WHAT THE TASK ASKS: Exact wording is needed for every line from the one holding "Task: Choose the brown duck beanie for 400" to the end of the records below; write those lines out and omit the pictures.

Stored items
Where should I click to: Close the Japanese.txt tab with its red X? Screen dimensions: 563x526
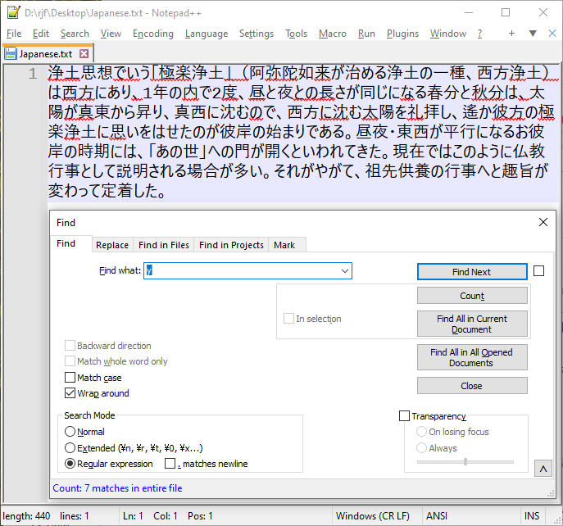84,53
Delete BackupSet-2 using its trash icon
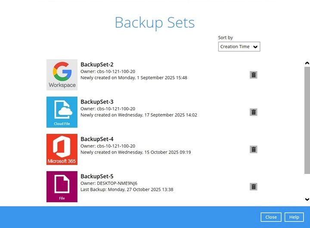This screenshot has height=228, width=310. (254, 75)
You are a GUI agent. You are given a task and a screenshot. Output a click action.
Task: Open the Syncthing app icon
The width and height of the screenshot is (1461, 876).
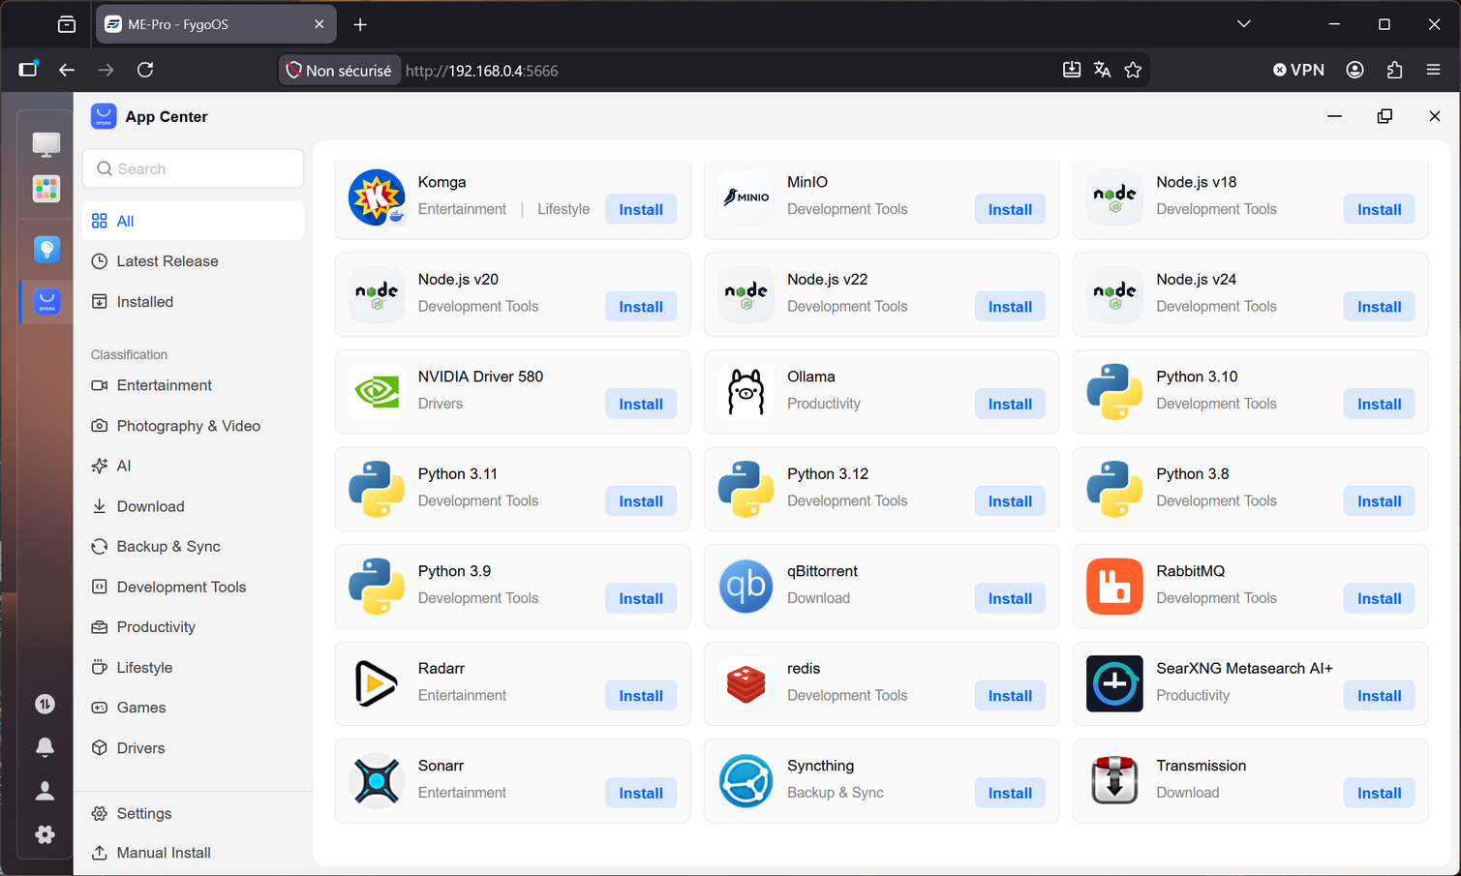click(746, 781)
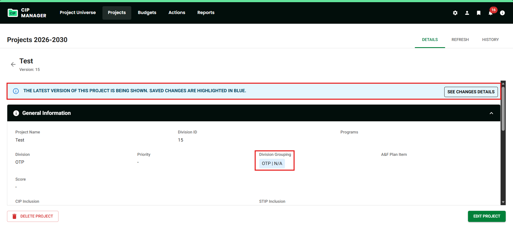Click the Delete Project button

pyautogui.click(x=33, y=216)
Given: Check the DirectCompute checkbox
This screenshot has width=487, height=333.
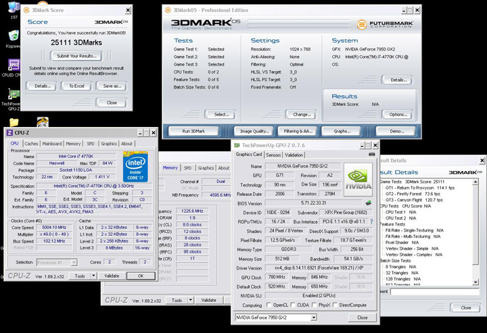Looking at the screenshot, I should click(335, 305).
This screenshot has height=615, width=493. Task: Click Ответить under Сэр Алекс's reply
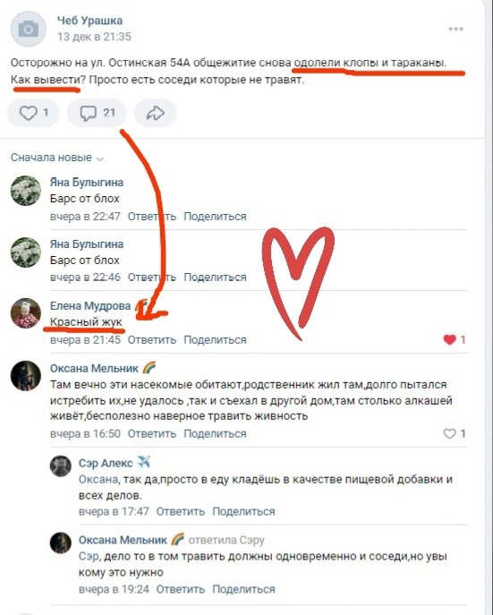point(181,511)
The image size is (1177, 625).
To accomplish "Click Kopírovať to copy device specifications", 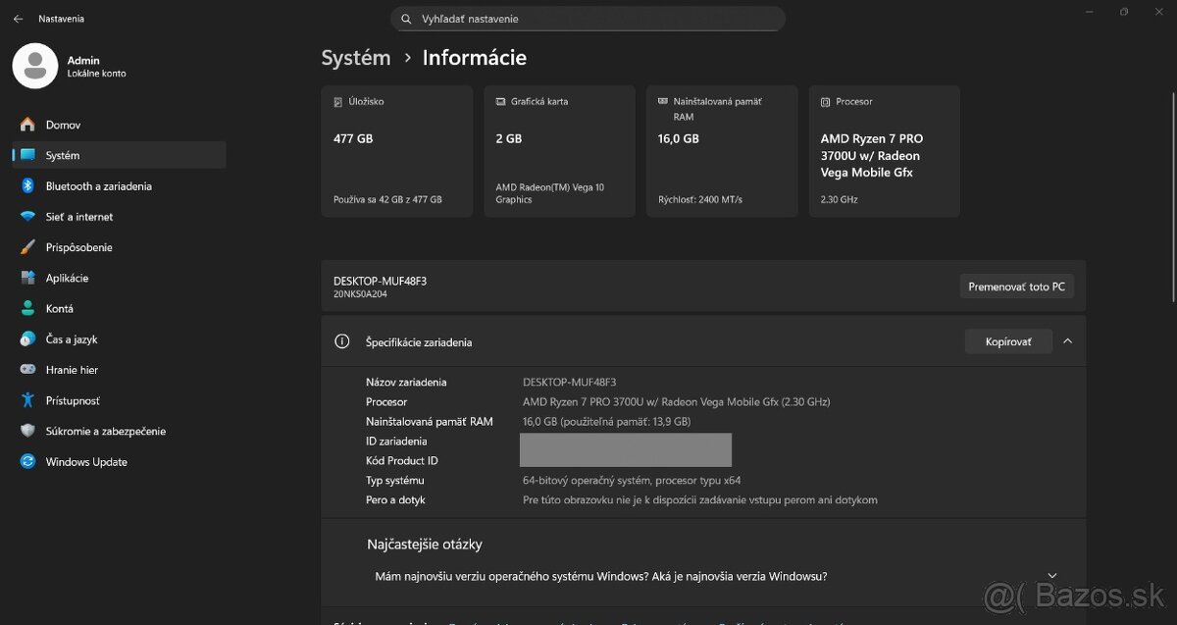I will coord(1008,340).
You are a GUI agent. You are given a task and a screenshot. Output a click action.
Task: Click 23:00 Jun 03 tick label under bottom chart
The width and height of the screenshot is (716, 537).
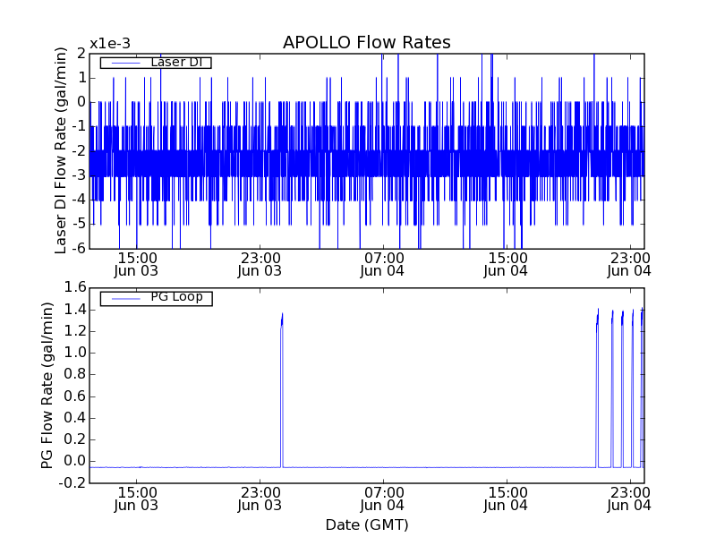coord(260,499)
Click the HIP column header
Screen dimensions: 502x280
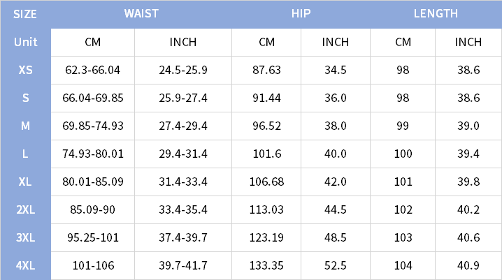301,14
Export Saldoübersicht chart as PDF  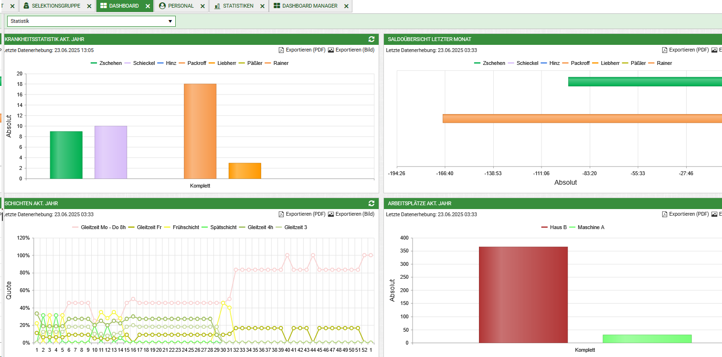pos(685,50)
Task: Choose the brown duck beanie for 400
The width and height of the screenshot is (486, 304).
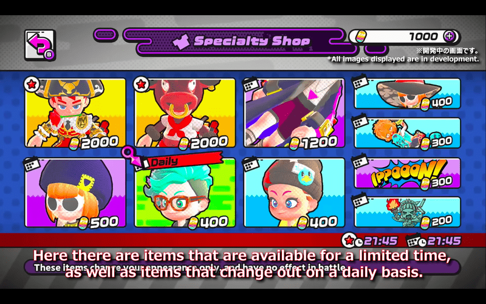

EXERCISE OUTPUT:
Task: Choose the brown duck beanie for 400
The width and height of the screenshot is (486, 304).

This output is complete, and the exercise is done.